Problem to solve: In the passage about Waco below, rewrite everything from "Hardy, who in" down to "things go wrong.", changing "Waco raid" to "Waco siege".

━━━━━ Given text

Hardy, who in 1993 was back home in Arizona after working for the U.S. Fish and Wildlife Service, said that when he heard about the Waco raid, “I knew how these things worked, and the first question in my mind was, ‘When is their House Appropriations Committee hearing?’”
Hardy saw the tragic episode as a beleaguered federal agency trying to catch some favorable notice from appropriators in budget season, willing to bend the law to do it, and do everything necessary to cover up if things go wrong.
“The paranoids have no idea how bad it is because they assume there is some gigantic conspiracy,” Hardy said. “Instead you have a bunch of these little conspiracies where an agency wants a bunch of money and knows how to get it, and they kill you just as dead as any other conspiracy.”
Lexington, Concord and Waco
On April 19, 1993, Carol Moore — a feminist, pacifist, libertarian writer and activist from Washington, D.C. — was planning on celebrating the 217th anniversary of the Battle of Lexington and Concord. Moore is the great-great-great-great-granddaughter of Col. James Barrett, the commander of the militia at Concord. She had been following the Waco standoff and after watching CNN’s live coverage of the fire, she closed herself in a storage room and wept.
“What a way to celebrate Lexington and Concord — burn to death individuals also accused of owning too many weapons,” Moore wrote in the preface to her 1995 book, “The Davidian Massacre: Disturbing Questions About Waco Which Must Be Answered,” which was published by the Gun Owners Foundation and offered a comprehensive examination of the controversies in Waco’s wake.
After seeing “Waco: The Big Lie,” Moore traveled to Mount Carmel during a visit to Texas and met some surviving Branch Davidian women.

━━━━━━━━━━
━━━━━ Recorded data

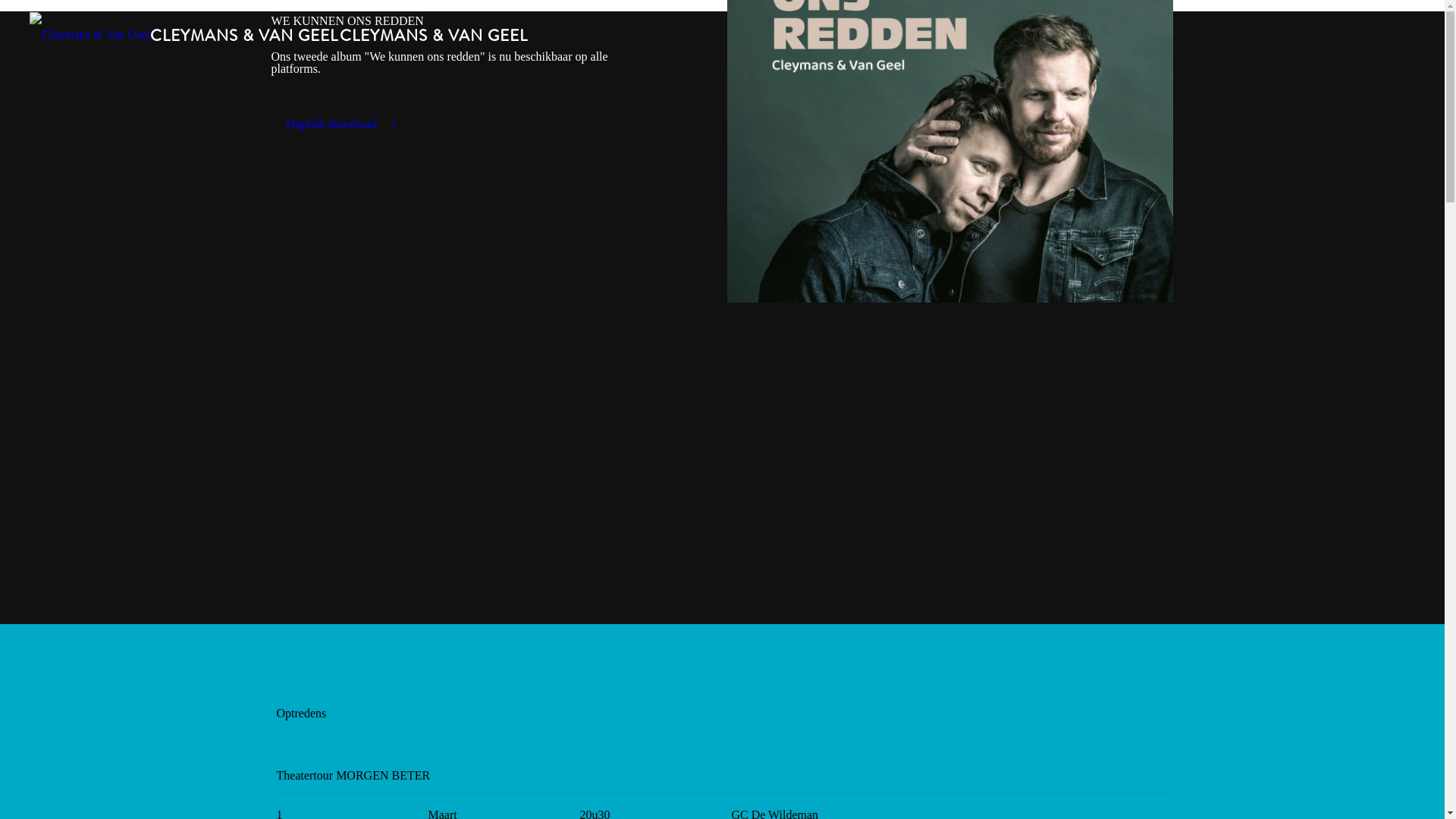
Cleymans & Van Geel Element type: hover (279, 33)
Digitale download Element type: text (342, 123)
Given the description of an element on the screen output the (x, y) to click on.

━━━━━━━━━━

Response below:
Hardy, who in 1993 was back home in Arizona after working for the U.S. Fish and Wildlife Service, said that when he heard about the Waco siege, “I knew how these things worked, and the first question in my mind was, ‘When is their House Appropriations Committee hearing?’”
Hardy saw the tragic episode as a beleaguered federal agency trying to catch some favorable notice from appropriators in budget season, willing to bend the law to do it, and do everything necessary to cover up if things go wrong.